5) FORGIVE ME, ODIE, FOR I SEE YOU NOW FOR WHAT YOU HAVE
ALWAYS BEEN: THE ONE TRUE FRIEND WHO DOESN'T WANT TO SWINDLE, PATRONIZE, OR GROVEL TO ME, AND IN WHOM I NOW FEEL SECURE IN PLACING MY UNQUALIFIED TRUST AND ADMIRATION

6) YES, THANK YOU, I CAN SEE IT'S A PLATE OF LASAGNA; MAYBE I'M JUST NOT HUNGRY AT THE MOMENT, OKAY?

7) SEIZE HIM! SEIZE HIM NOW! HE HOLDS THE CODEX IN HIS WRINKLED OLD HAND!

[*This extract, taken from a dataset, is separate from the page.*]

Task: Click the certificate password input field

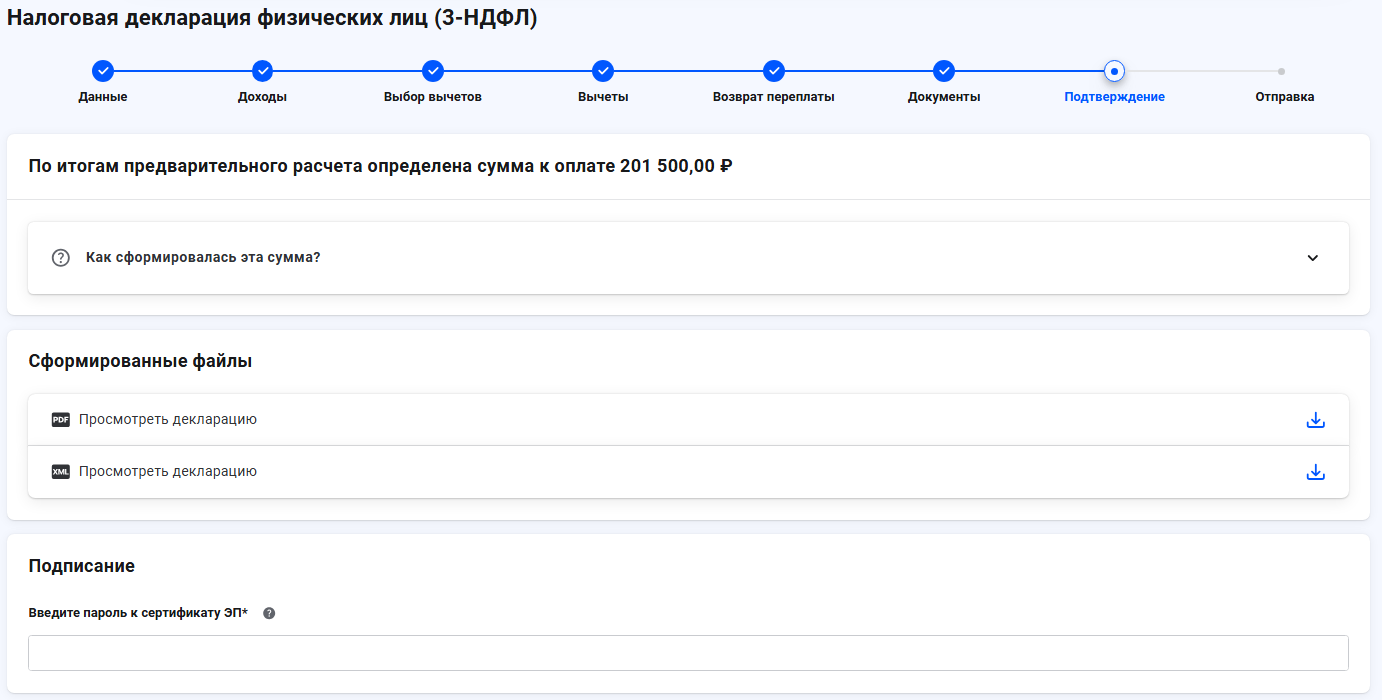Action: 688,652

8) IF THEY'RE GOING TO CALL THAT A FOUL, WHAT'S NOT A FOUL? SEE, THIS IS WHY---CHRIST, NEVER MIND, JUST TURN SOMETHING ELSE ON, I'VE HAD IT WITH THIS STUPID LEAGUE

9) BECAUSE I'VE HAD TWO MOVIES MADE ABOUT ME, OFFICER, WHILE YOUR GRAND TOTAL IN THAT CATEGORY IS ZERO, SO I THINK I'LL BE PARKING MY JAG ON ANY LAWN I FEEL LIKE

10) I TOLD YOU ALREADY, IT'S THE LEFT REAR LEG AND IT REALLY, REALLY HURTS AND I DON'T KNOW WHY, AND IT SCARES ME

The story above is a satire or parody. It is entirely fictitious.